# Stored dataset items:

=== Begin Enclosure ===

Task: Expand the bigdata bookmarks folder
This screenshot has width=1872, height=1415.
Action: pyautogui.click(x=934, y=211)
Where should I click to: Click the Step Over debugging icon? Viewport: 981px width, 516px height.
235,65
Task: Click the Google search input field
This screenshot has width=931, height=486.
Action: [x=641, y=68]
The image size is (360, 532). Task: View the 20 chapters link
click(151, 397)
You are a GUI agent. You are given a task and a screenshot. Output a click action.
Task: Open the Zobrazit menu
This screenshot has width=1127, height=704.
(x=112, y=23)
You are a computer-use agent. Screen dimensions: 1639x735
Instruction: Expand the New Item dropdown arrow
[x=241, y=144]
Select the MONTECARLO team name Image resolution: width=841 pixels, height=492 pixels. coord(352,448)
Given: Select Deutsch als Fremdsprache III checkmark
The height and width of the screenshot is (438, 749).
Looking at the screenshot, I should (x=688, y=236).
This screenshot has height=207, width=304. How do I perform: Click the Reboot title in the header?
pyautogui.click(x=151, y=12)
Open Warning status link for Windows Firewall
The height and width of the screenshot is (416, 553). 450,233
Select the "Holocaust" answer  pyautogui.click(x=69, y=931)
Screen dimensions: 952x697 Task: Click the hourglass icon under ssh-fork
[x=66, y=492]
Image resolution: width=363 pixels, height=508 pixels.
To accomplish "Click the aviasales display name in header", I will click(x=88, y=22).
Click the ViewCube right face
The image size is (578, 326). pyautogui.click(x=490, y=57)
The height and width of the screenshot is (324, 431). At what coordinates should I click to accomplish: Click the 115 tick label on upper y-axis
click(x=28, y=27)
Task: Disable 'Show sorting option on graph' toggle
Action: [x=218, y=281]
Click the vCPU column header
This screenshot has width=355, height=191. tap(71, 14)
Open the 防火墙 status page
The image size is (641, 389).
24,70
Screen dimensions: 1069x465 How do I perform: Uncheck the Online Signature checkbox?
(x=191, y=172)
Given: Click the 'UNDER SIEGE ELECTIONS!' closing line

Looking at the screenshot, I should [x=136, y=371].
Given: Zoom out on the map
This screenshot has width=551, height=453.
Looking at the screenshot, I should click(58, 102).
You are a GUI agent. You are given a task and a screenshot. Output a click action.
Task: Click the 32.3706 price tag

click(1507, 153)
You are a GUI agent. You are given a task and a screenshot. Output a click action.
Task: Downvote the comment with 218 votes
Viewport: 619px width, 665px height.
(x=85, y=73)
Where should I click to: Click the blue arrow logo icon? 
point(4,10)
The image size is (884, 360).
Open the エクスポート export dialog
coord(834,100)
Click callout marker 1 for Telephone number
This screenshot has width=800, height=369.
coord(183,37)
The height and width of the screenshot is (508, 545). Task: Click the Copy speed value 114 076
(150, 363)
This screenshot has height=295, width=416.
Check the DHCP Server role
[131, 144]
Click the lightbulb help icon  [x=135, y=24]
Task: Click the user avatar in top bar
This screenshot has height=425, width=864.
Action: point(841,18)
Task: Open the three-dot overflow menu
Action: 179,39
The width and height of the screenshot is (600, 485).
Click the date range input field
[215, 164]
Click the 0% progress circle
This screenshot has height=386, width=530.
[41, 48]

=== End Enclosure ===

# THE TASK:
Line count for "resolution": say how many lines of the entries above include that word, and give only the number.

# ANSWER TO THE EXERCISE:
2